Environmental organisations – including ClientEarth, Coalition Clean Baltic, Oceana, Seas at Risk and WWF – have called for urgent political action from European leaders to improve the situation. This includes better management of these areas to ensure the conservation status of protected habitats and species and to stop human activities that continue to harm these ‘safe havens’.

The lack of action risks much of the biodiversity within the marine Natura 2000 network of protected sites, which, on paper, protects around 10% of the European Union’s waters.

However, in reality, marine life in much of these areas is under increasing threat, due to a lack of management, monitoring and financing of conservation efforts. Member states are now in danger of breaking their obligation to improve marine conservation by 2020 as set by both the Aichi 11 target of the Convention on Biological Diversity and the Marine Strategy Framework Directive of the EU.

This week, EU countries will meet in Mallorca for the second EU-wide marine seminar to discuss ways to guarantee conservation and management of marine Natura 2000 sites.

The meeting is part of an ongoing process launched by the European Commission in 2012 to help member states improve the status of species and habitats protected under the EU Birds and Habitats Directives. It contributes to the objective of the EU Biodiversity Strategy of preserving EU’s remarkable and vulnerable marine life.
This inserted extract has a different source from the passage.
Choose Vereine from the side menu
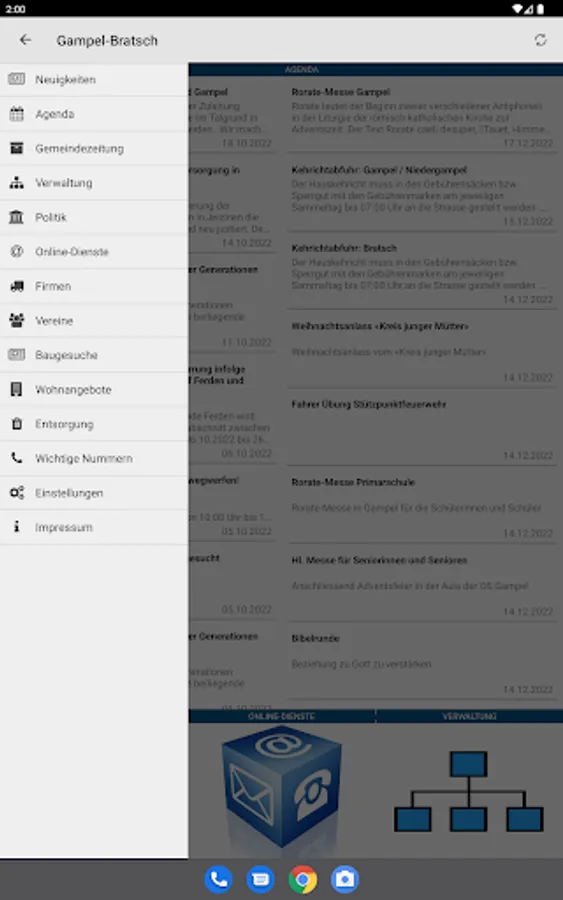The width and height of the screenshot is (563, 900). point(94,321)
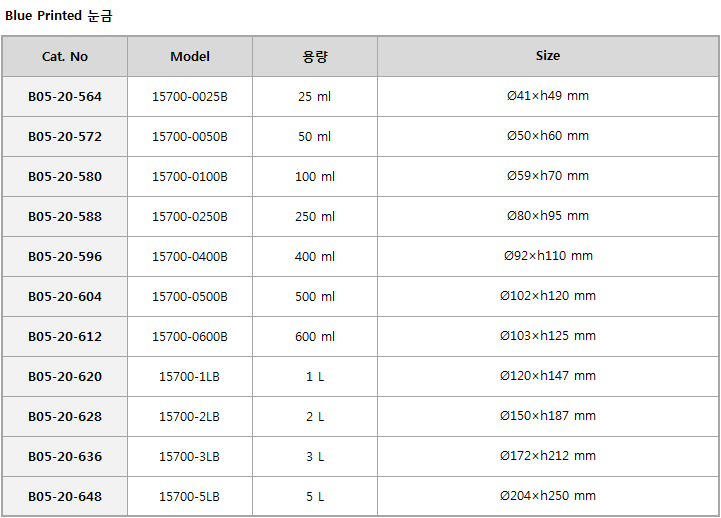Click the Model column header
This screenshot has height=518, width=721.
tap(190, 57)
The network of protected areas is not evenly distributed among the countries and, in most cases, the management and monitoring of the sites are incomplete and compromised by insecure financing. This is putting the entire goal of creating a network of marine protected areas to conserve and restore EU’s marine life at risk.

ClientEarth Conservation Wildlife Lawyer Tatiana Lujan said: “On paper, European nations have made important advances in designating marine protected areas. However, in reality, these sites will only protect Europe’s marine biodiversity if concrete action is taken.

“Member states must now set objectives that are coherent with the conservation status of these sites – including restoring areas that need it – and ensure that activities within these sites, such as fishing, are not harming the sites’ integrity or the chances of their restoration.”